> [RECORD EXTRACTS]

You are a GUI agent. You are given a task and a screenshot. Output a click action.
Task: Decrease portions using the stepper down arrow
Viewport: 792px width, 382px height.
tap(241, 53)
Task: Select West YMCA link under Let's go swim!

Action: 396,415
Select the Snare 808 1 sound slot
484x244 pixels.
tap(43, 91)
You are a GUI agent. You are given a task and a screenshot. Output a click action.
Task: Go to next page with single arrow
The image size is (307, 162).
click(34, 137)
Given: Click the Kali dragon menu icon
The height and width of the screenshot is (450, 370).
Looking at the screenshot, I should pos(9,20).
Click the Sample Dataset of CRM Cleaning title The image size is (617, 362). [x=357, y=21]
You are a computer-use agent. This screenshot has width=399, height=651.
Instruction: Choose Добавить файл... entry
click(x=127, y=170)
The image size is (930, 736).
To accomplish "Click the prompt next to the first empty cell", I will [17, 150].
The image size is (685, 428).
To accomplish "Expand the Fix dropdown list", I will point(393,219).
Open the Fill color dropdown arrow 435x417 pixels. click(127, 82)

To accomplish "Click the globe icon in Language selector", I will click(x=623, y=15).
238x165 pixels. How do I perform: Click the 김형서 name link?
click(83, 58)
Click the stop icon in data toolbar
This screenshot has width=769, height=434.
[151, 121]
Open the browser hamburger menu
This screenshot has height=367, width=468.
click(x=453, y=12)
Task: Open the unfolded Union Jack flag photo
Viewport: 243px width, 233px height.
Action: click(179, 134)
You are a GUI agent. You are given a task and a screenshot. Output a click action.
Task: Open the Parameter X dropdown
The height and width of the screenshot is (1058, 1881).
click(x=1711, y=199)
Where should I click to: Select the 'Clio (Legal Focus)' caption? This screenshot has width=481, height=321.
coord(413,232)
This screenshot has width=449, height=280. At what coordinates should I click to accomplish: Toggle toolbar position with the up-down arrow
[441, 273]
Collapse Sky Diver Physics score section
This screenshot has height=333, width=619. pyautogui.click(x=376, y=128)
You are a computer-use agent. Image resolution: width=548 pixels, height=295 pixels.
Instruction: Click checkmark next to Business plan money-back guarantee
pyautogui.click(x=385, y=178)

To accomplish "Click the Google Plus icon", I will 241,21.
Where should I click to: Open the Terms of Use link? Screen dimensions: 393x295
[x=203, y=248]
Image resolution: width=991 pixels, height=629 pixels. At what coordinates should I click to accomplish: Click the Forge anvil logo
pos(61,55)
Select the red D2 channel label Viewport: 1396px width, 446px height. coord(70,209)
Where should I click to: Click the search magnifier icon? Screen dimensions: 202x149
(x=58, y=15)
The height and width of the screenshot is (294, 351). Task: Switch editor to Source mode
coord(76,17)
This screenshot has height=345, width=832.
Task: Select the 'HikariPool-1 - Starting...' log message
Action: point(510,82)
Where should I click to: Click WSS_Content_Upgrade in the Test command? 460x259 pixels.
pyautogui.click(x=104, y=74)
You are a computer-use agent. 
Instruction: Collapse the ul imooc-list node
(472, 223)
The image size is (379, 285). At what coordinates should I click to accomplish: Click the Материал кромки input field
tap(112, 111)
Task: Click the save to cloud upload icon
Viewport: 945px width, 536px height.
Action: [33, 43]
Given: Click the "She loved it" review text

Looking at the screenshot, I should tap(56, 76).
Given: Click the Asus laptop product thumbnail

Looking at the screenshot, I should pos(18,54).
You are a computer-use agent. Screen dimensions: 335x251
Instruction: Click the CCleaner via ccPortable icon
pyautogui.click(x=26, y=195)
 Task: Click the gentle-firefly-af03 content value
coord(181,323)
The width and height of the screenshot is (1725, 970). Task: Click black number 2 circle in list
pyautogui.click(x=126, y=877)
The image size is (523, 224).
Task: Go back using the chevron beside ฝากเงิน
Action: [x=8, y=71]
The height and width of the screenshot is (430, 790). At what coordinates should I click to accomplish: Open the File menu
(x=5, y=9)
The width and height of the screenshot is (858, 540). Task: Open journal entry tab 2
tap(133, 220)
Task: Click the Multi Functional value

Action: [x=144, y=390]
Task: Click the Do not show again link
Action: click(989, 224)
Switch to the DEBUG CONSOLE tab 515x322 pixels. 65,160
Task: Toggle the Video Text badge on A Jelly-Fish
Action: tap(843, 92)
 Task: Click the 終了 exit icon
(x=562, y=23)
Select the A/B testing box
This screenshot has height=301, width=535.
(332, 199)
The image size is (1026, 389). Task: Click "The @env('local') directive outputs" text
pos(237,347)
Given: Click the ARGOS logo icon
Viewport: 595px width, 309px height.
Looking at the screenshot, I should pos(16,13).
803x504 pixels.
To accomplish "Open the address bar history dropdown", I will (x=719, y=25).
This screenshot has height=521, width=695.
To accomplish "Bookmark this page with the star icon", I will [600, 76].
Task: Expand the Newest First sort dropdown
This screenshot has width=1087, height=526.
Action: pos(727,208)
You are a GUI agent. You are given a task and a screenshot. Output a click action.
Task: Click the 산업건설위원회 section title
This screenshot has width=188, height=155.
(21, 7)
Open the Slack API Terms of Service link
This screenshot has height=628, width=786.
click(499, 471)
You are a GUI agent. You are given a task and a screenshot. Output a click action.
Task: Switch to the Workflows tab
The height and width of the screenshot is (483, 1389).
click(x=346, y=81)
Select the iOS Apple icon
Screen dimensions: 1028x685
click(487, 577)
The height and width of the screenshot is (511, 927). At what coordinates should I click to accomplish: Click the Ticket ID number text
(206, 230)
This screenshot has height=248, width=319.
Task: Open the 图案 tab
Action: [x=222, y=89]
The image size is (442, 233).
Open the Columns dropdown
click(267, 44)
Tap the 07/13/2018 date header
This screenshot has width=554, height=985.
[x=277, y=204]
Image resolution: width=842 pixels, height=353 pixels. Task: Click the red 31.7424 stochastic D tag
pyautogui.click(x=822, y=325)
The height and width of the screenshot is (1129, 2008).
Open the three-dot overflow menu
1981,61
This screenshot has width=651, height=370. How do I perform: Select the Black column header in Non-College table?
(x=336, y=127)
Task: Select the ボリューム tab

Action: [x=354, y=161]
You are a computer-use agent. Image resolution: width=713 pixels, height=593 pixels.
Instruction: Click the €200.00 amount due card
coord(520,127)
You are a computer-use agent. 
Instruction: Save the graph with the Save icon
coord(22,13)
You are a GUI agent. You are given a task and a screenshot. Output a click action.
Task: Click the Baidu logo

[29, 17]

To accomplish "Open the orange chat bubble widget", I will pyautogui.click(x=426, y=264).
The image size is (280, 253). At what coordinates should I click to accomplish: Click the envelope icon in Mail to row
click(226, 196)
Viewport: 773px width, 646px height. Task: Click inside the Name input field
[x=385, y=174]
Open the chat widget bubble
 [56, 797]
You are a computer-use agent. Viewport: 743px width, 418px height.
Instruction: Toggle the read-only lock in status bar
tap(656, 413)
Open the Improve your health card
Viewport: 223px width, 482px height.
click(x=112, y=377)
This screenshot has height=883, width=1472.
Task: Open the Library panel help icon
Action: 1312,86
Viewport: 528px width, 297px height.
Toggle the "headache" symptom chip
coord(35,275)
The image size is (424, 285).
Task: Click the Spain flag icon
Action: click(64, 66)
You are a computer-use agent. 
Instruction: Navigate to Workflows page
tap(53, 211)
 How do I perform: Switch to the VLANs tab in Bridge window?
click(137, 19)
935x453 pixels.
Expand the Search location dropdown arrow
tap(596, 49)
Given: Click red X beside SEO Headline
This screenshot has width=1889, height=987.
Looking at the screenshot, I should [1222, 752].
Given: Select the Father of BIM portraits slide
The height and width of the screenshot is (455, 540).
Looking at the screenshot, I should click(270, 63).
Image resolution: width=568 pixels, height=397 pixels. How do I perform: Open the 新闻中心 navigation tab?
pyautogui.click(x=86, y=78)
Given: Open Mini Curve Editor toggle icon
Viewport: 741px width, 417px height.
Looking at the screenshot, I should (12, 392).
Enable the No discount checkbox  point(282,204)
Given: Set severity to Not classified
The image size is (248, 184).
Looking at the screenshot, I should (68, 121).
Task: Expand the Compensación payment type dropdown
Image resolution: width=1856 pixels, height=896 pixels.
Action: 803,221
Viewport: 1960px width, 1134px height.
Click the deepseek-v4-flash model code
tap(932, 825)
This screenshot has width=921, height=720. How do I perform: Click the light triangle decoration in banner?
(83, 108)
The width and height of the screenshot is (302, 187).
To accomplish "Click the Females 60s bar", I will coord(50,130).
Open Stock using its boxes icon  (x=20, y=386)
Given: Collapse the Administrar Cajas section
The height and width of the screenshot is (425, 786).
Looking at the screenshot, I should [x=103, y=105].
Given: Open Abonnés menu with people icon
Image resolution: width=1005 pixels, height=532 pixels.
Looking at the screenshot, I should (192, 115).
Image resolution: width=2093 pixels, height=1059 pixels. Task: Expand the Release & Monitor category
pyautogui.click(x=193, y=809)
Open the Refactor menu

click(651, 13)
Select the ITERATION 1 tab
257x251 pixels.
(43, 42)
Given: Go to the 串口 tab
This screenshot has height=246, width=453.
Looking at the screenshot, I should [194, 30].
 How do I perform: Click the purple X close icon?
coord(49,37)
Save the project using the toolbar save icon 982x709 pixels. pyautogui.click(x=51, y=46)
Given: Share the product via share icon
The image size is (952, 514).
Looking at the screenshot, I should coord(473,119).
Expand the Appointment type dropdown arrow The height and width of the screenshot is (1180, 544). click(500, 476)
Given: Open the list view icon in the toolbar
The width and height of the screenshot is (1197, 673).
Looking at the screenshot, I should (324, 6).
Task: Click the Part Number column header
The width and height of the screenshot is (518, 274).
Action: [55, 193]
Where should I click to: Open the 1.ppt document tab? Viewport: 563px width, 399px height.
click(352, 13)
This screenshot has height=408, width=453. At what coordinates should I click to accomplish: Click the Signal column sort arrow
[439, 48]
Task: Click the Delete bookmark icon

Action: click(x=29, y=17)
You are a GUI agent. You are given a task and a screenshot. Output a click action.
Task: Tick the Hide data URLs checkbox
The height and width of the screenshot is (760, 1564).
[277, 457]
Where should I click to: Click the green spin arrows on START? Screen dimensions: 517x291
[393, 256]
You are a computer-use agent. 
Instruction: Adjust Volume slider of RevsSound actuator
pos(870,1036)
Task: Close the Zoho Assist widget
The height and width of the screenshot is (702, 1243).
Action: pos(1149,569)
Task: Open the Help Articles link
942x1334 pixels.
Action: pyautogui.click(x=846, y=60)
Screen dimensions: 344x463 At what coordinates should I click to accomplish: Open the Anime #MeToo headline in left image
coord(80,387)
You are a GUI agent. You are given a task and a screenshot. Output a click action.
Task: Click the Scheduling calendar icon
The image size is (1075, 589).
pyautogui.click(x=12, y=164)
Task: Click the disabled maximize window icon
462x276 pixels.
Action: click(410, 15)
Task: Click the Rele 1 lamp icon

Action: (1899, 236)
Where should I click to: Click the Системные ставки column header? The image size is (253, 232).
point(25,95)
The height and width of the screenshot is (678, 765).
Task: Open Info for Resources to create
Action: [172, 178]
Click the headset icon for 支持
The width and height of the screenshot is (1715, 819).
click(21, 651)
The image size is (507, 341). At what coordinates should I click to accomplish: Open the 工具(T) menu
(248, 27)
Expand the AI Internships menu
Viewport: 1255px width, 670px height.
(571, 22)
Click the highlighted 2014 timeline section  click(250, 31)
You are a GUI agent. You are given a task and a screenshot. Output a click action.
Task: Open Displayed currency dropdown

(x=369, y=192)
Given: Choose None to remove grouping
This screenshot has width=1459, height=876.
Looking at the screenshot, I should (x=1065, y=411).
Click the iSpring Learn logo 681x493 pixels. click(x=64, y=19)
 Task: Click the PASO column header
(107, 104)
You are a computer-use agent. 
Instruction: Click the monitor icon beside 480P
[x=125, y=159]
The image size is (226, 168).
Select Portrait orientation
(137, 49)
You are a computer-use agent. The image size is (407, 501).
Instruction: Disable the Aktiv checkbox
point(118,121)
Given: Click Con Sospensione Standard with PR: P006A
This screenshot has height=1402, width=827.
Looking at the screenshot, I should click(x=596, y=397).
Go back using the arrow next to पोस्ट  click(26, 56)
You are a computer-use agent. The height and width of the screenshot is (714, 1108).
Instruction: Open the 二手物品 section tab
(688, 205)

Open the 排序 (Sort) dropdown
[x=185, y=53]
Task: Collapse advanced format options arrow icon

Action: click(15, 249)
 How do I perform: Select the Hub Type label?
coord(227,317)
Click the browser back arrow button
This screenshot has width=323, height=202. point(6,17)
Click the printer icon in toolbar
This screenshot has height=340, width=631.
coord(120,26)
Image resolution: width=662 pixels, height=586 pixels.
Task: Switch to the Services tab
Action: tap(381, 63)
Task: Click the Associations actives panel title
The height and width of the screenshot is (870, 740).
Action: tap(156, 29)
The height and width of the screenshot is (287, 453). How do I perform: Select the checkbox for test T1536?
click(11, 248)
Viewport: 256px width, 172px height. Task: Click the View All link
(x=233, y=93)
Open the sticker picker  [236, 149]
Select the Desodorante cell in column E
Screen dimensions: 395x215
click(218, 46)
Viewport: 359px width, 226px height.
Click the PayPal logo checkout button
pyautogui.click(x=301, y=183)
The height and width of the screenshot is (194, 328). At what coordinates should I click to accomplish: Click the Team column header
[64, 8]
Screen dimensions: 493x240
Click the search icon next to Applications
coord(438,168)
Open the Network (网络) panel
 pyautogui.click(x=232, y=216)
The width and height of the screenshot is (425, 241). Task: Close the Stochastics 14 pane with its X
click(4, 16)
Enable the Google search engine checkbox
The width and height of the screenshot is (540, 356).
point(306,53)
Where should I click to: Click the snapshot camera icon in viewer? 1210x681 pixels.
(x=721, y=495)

> [WHAT TO WORK ON] Copy out the data above word for word, from the line with "Click the stop icon in data toolbar" to the line with "coord(413,232)", keeping both of those lines.

> [THE RESULT]
Click the stop icon in data toolbar
This screenshot has width=769, height=434.
[151, 121]
Open the browser hamburger menu
This screenshot has height=367, width=468.
click(x=453, y=12)
Task: Open the unfolded Union Jack flag photo
Viewport: 243px width, 233px height.
Action: click(179, 134)
You are a GUI agent. You are given a task and a screenshot. Output a click action.
Task: Open the Parameter X dropdown
The height and width of the screenshot is (1058, 1881).
click(x=1711, y=199)
Where should I click to: Select the 'Clio (Legal Focus)' caption? This screenshot has width=481, height=321.
coord(413,232)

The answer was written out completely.